> _RECORDS SHOWN_

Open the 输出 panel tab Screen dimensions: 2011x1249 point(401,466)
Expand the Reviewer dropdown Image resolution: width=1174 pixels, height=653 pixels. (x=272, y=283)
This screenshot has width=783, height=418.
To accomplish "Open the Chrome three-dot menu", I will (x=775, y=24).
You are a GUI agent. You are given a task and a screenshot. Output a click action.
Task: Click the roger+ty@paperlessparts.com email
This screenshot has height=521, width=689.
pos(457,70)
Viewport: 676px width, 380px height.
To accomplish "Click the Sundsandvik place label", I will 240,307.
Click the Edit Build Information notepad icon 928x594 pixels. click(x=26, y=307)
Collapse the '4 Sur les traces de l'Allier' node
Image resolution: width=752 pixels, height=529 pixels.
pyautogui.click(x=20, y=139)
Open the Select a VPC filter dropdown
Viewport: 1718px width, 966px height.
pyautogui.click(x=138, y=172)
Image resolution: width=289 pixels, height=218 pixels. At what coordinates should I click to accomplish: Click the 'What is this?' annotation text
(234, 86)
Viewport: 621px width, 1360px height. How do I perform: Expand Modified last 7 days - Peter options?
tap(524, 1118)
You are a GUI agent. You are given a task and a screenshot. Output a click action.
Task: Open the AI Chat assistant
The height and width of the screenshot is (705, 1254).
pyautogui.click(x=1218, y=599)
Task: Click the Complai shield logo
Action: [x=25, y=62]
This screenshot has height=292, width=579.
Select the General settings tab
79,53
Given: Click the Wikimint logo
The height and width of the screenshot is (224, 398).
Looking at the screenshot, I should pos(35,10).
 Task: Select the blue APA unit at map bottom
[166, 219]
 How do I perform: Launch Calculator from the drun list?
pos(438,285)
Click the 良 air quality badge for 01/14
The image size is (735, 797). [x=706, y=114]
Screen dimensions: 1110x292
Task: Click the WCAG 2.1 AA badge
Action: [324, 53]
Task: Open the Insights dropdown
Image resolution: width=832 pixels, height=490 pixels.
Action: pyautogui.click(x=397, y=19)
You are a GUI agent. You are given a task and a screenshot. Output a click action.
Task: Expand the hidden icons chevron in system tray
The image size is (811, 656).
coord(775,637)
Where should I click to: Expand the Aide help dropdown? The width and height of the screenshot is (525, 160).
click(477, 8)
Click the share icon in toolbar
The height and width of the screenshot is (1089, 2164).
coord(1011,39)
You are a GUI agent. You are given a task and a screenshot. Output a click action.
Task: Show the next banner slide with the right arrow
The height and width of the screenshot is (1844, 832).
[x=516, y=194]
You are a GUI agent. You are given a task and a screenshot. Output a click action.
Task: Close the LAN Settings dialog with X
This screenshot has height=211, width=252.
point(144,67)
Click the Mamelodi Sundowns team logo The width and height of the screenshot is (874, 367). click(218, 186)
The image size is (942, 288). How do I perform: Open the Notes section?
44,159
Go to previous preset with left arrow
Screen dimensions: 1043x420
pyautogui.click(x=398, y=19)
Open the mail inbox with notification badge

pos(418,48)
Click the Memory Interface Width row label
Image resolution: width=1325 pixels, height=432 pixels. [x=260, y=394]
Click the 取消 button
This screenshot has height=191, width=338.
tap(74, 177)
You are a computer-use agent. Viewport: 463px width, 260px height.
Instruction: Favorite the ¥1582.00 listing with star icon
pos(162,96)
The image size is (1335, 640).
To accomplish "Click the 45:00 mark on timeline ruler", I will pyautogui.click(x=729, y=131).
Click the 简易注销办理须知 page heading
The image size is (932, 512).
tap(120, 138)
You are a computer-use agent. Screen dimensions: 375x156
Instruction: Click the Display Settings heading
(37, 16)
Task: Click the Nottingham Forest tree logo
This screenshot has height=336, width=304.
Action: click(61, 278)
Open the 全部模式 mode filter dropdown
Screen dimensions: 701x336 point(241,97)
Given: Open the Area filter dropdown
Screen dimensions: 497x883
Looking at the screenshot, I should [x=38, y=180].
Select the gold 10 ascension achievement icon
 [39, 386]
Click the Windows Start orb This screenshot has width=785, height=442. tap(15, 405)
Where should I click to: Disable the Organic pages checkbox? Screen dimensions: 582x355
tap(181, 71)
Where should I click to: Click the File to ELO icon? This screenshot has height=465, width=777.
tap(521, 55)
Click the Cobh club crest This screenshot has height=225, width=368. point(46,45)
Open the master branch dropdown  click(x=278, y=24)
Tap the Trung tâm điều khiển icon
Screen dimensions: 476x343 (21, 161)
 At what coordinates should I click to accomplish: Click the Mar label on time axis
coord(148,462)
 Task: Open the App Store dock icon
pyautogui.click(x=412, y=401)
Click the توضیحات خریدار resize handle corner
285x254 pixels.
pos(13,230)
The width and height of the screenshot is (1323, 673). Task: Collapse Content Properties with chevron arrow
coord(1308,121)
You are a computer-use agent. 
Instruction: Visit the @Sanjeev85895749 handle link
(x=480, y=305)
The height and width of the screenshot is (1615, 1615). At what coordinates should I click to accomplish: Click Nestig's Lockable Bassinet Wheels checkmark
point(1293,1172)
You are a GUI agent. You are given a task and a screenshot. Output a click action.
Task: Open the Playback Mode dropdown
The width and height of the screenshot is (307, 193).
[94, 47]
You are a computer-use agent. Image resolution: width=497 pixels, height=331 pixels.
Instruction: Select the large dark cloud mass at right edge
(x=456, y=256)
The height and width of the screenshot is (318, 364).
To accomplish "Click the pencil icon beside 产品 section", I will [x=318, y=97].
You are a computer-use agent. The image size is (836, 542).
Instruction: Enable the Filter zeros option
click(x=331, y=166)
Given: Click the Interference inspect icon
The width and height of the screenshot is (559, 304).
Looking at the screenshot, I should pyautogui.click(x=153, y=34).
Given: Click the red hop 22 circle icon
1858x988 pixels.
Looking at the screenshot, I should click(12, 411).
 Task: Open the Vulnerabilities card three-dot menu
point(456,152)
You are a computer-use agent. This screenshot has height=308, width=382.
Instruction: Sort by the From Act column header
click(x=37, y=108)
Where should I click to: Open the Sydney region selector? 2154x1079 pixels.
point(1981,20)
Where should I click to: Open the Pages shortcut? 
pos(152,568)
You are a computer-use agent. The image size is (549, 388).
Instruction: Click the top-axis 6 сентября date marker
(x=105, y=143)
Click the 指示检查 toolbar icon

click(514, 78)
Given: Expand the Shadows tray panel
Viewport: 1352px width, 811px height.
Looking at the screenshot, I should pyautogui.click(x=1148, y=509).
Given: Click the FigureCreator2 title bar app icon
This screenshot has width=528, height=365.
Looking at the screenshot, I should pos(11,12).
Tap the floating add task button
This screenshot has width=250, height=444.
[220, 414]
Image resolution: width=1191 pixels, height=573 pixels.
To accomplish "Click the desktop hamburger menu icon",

> _PROBLEM DESCRIPTION_
Reproduce the entire listing above verbatim, line for line, from its first line through its last.

> _WRITTEN SOLUTION_
Open the 输出 panel tab Screen dimensions: 2011x1249 point(401,466)
Expand the Reviewer dropdown Image resolution: width=1174 pixels, height=653 pixels. (x=272, y=283)
This screenshot has width=783, height=418.
To accomplish "Open the Chrome three-dot menu", I will (x=775, y=24).
You are a GUI agent. You are given a task and a screenshot. Output a click action.
Task: Click the roger+ty@paperlessparts.com email
This screenshot has height=521, width=689.
pos(457,70)
Viewport: 676px width, 380px height.
To accomplish "Click the Sundsandvik place label", I will 240,307.
Click the Edit Build Information notepad icon 928x594 pixels. click(x=26, y=307)
Collapse the '4 Sur les traces de l'Allier' node
Image resolution: width=752 pixels, height=529 pixels.
pyautogui.click(x=20, y=139)
Open the Select a VPC filter dropdown
Viewport: 1718px width, 966px height.
pyautogui.click(x=138, y=172)
Image resolution: width=289 pixels, height=218 pixels. At what coordinates should I click to accomplish: Click the 'What is this?' annotation text
(234, 86)
Viewport: 621px width, 1360px height. How do I perform: Expand Modified last 7 days - Peter options?
tap(524, 1118)
You are a GUI agent. You are given a task and a screenshot. Output a click action.
Task: Open the AI Chat assistant
The height and width of the screenshot is (705, 1254).
pyautogui.click(x=1218, y=599)
Task: Click the Complai shield logo
Action: [x=25, y=62]
This screenshot has height=292, width=579.
Select the General settings tab
79,53
Given: Click the Wikimint logo
The height and width of the screenshot is (224, 398).
Looking at the screenshot, I should pos(35,10).
 Task: Select the blue APA unit at map bottom
[166, 219]
 How do I perform: Launch Calculator from the drun list?
pos(438,285)
Click the 良 air quality badge for 01/14
The image size is (735, 797). [x=706, y=114]
Screen dimensions: 1110x292
Task: Click the WCAG 2.1 AA badge
Action: [324, 53]
Task: Open the Insights dropdown
Image resolution: width=832 pixels, height=490 pixels.
Action: pyautogui.click(x=397, y=19)
You are a GUI agent. You are given a task and a screenshot. Output a click action.
Task: Expand the hidden icons chevron in system tray
The image size is (811, 656).
coord(775,637)
Where should I click to: Expand the Aide help dropdown? The width and height of the screenshot is (525, 160).
click(477, 8)
Click the share icon in toolbar
The height and width of the screenshot is (1089, 2164).
coord(1011,39)
You are a GUI agent. You are given a task and a screenshot. Output a click action.
Task: Show the next banner slide with the right arrow
The height and width of the screenshot is (1844, 832).
[x=516, y=194]
You are a GUI agent. You are given a task and a screenshot. Output a click action.
Task: Close the LAN Settings dialog with X
This screenshot has height=211, width=252.
point(144,67)
Click the Mamelodi Sundowns team logo The width and height of the screenshot is (874, 367). click(218, 186)
The image size is (942, 288). How do I perform: Open the Notes section?
44,159
Go to previous preset with left arrow
Screen dimensions: 1043x420
pyautogui.click(x=398, y=19)
Open the mail inbox with notification badge

pos(418,48)
Click the Memory Interface Width row label
Image resolution: width=1325 pixels, height=432 pixels. [x=260, y=394]
Click the 取消 button
This screenshot has height=191, width=338.
tap(74, 177)
You are a computer-use agent. Viewport: 463px width, 260px height.
Instruction: Favorite the ¥1582.00 listing with star icon
pos(162,96)
The image size is (1335, 640).
To accomplish "Click the 45:00 mark on timeline ruler", I will pyautogui.click(x=729, y=131).
Click the 简易注销办理须知 page heading
The image size is (932, 512).
tap(120, 138)
You are a computer-use agent. Screen dimensions: 375x156
Instruction: Click the Display Settings heading
(37, 16)
Task: Click the Nottingham Forest tree logo
This screenshot has height=336, width=304.
Action: click(61, 278)
Open the 全部模式 mode filter dropdown
Screen dimensions: 701x336 point(241,97)
Given: Open the Area filter dropdown
Screen dimensions: 497x883
Looking at the screenshot, I should [x=38, y=180].
Select the gold 10 ascension achievement icon
 [39, 386]
Click the Windows Start orb This screenshot has width=785, height=442. tap(15, 405)
Where should I click to: Disable the Organic pages checkbox? Screen dimensions: 582x355
tap(181, 71)
Where should I click to: Click the File to ELO icon? This screenshot has height=465, width=777.
tap(521, 55)
Click the Cobh club crest This screenshot has height=225, width=368. point(46,45)
Open the master branch dropdown  click(x=278, y=24)
Tap the Trung tâm điều khiển icon
Screen dimensions: 476x343 (21, 161)
 At what coordinates should I click to accomplish: Click the Mar label on time axis
coord(148,462)
 Task: Open the App Store dock icon
pyautogui.click(x=412, y=401)
Click the توضیحات خریدار resize handle corner
285x254 pixels.
pos(13,230)
The width and height of the screenshot is (1323, 673). Task: Collapse Content Properties with chevron arrow
coord(1308,121)
You are a computer-use agent. 
Instruction: Visit the @Sanjeev85895749 handle link
(x=480, y=305)
The height and width of the screenshot is (1615, 1615). At what coordinates should I click to accomplish: Click Nestig's Lockable Bassinet Wheels checkmark
point(1293,1172)
You are a GUI agent. You are given a task and a screenshot. Output a click action.
Task: Open the Playback Mode dropdown
The width and height of the screenshot is (307, 193).
[94, 47]
You are a computer-use agent. Image resolution: width=497 pixels, height=331 pixels.
Instruction: Select the large dark cloud mass at right edge
(x=456, y=256)
The height and width of the screenshot is (318, 364).
To accomplish "Click the pencil icon beside 产品 section", I will [x=318, y=97].
You are a computer-use agent. The image size is (836, 542).
Instruction: Enable the Filter zeros option
click(x=331, y=166)
Given: Click the Interference inspect icon
The width and height of the screenshot is (559, 304).
Looking at the screenshot, I should pyautogui.click(x=153, y=34).
Given: Click the red hop 22 circle icon
1858x988 pixels.
Looking at the screenshot, I should click(12, 411).
 Task: Open the Vulnerabilities card three-dot menu
point(456,152)
You are a computer-use agent. This screenshot has height=308, width=382.
Instruction: Sort by the From Act column header
click(x=37, y=108)
Where should I click to: Open the Sydney region selector? 2154x1079 pixels.
point(1981,20)
Where should I click to: Open the Pages shortcut? 
pos(152,568)
You are a computer-use agent. The image size is (549, 388).
Instruction: Click the top-axis 6 сентября date marker
(x=105, y=143)
Click the 指示检查 toolbar icon

click(514, 78)
Given: Expand the Shadows tray panel
Viewport: 1352px width, 811px height.
Looking at the screenshot, I should pyautogui.click(x=1148, y=509).
Given: Click the FigureCreator2 title bar app icon
This screenshot has width=528, height=365.
Looking at the screenshot, I should pos(11,12).
Tap the floating add task button
This screenshot has width=250, height=444.
[220, 414]
Image resolution: width=1191 pixels, height=573 pixels.
To accomplish "Click the desktop hamburger menu icon",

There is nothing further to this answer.